Collected data:

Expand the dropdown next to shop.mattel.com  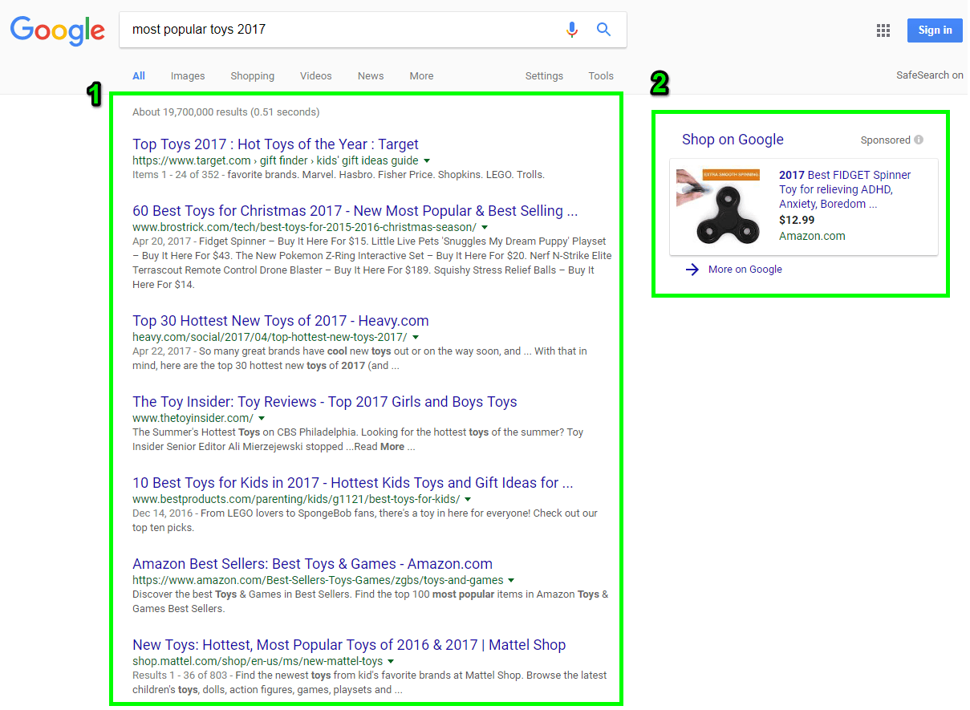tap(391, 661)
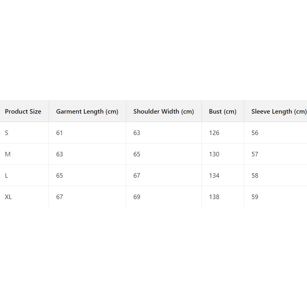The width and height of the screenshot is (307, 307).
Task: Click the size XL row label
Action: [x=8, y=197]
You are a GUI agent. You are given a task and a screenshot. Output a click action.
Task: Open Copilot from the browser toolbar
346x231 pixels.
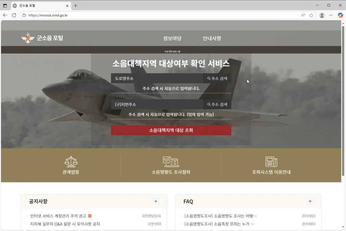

▶ _Exercise_
Write out again, exactly, each line from the one containing "Task: Open Copilot from the browser toolbar" through the last line of the entries, and omit every picture.

▶ _Expected output_
Task: Open Copilot from the browser toolbar
346x231 pixels.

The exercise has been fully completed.